Second, this alien was first granted the special privilege of a special preliminary examination by the United States consul. It was found that she was not entitled to admission. The State Department appears to have properly and firmly enforced the law in her case in the face of powerful political pressure. Thereafter, an effort was made to procure her admission by an appeal to the courts, which, from the court of first instance to the Supreme Court of the United States, denied the extraordinary privilege she sought and upheld the officials in their proper enforcement of the law.

The statement of the State Department made to members of the House committee is as follows:

JANUARY 20, 1930.

Replying to your letter of January 11, 1930, I may give the following information concerning the case of Anna Minna Venzke Ulrich:

From the records of the department it appears that John Munsill Ulrich prior to his marriage to Anna Venzke endeavored to ascertain whether she would be able to obtain a visa after the marriage had taken place. In view of the unusual circumstances in the case, the consul general at Berlin permitted Miss Venzke to be given an informal advance examination with a view to determining whether it was likely that she would be able to establish her admissibility under the immigration laws.

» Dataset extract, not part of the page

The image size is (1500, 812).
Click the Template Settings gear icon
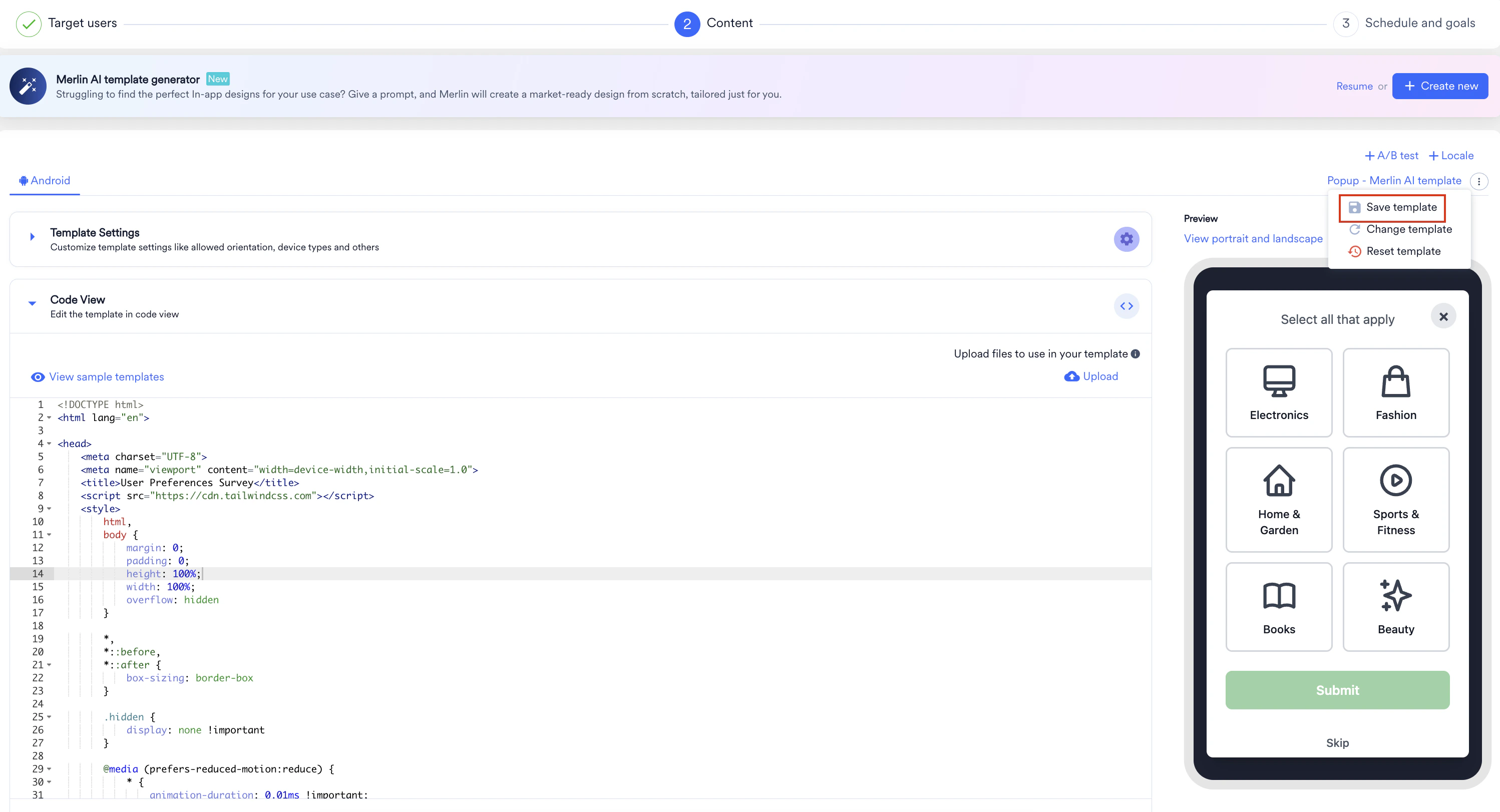(x=1126, y=239)
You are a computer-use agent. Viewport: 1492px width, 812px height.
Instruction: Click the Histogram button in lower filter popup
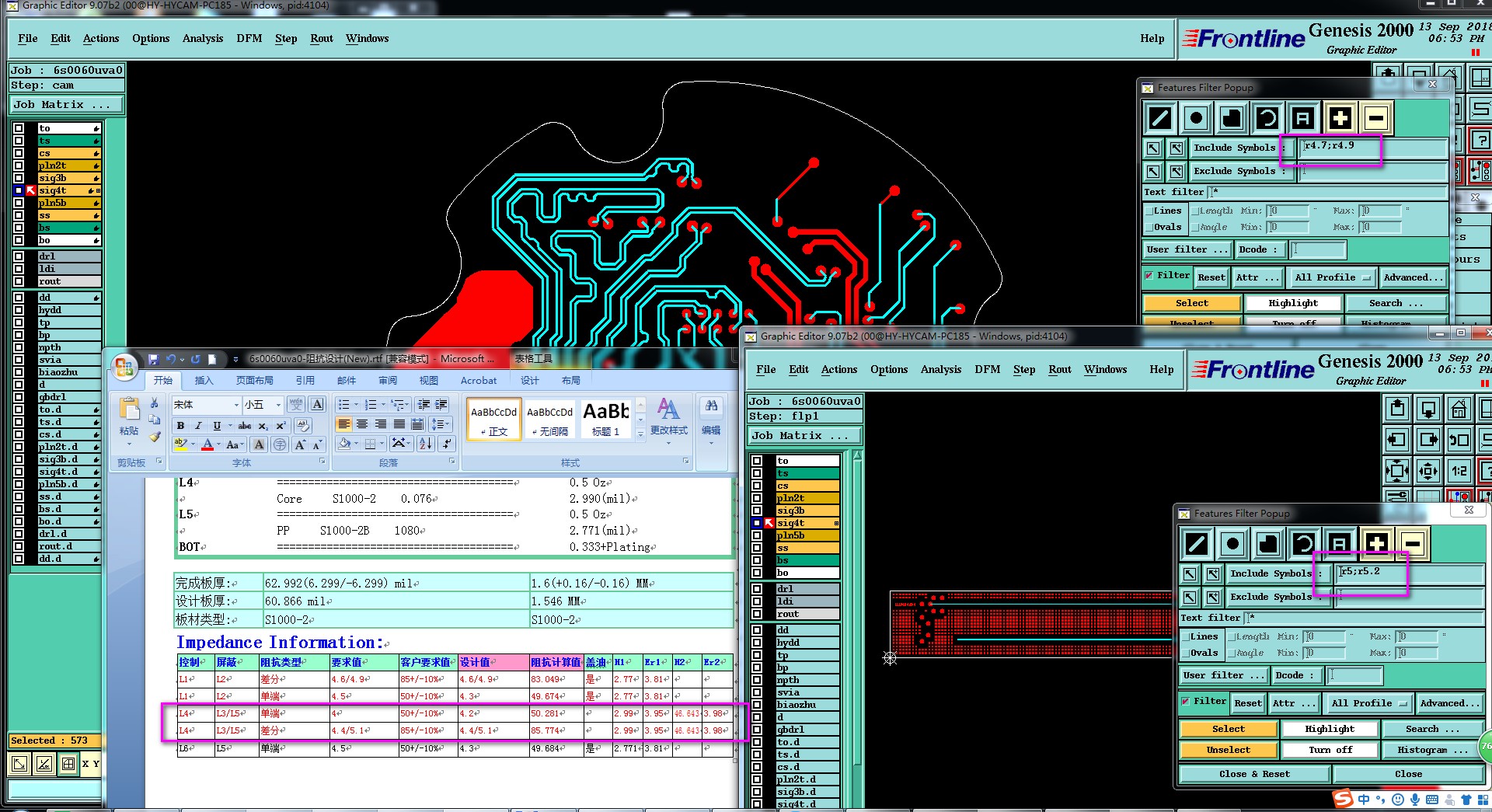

Following the examination Mr. Ulrich was informed that in all probability Miss Venzke would be unable to obtain an immigration visa in the event that she were later to apply for one.

Although Mr. Ulrich was warned in advance regarding the difficulty to be anticipated in bringing his wife to this country, he apparently did not alter his plans on this account and on December 17, 1927, his marriage to Miss Venzke took place.

After the marriage Mrs. Ulrich applied for a nonquota immigration visa which was refused upon the ground that the record in her case showed that she had been convicted in four instances of offenses involving moral turpitude, to wit, larceny in three cases and abetting a forgery in another case and was accordingly inadmissible to the United States under the provisions of section 3 of the act of February 5, 1917, which excludes from the United States "aliens who have been convicted of or admit having committed a felony or other crime or misdemeanor involving moral turpitude.' In this connection it may be stated that section 2 (f) of the immigration act of 1924 requires a consular officer to refuse an immigration visa to an alien who he knows or has reason to believe is inadmissible to the United States under the immigration laws.

Subsequently, Mr. Ulrich brought mandamus proceedings to compel the issuance of a visa to Mrs. Ulrich. The Court of Appeals of the District of Columbia in United States ex rel. Ulrich v. Kellogg et al. (30 F. (2d) 984) determined that Mrs. Ulrich remained an "alien" notwithstanding her marriage to a citizen of the United States and affirmed the decree of the Supreme Court of the District of Columbia overruling the application of Mr. Ulrich for a writ of mandamus. Chief Justice Martin, in rendering the opinion of the court, cited the case of Bartos v. United States District Court for District of Nebraska et al. (F. (2d) 722), in which it was held that Theft, whether it be grand or petit larceny, involves moral turpitude It may be of interest to note that the Supreme Court of the United States in United States ex. rel. Ulrich v. Stimson (279 U. S. 868) denied the petition of Mr. Ulrich for a writ of certiorari to the Court of Appeals of the District of Columbia.

If the information given above does not serve the purposes which you have in mind, the department will be glad to furnish any further particulars you may desire regarding the case.

Sincerely yours,

J. P. COTTON, Acting Secretary.

After the consul, the State Department, and all of the courts to which her powerful friends could appeal have applied the law to her case, it is now proposed that Congress shall over-ride the actions of all these and admit her. There is no justification for such action. The bill should not pass. JOHN C. Box.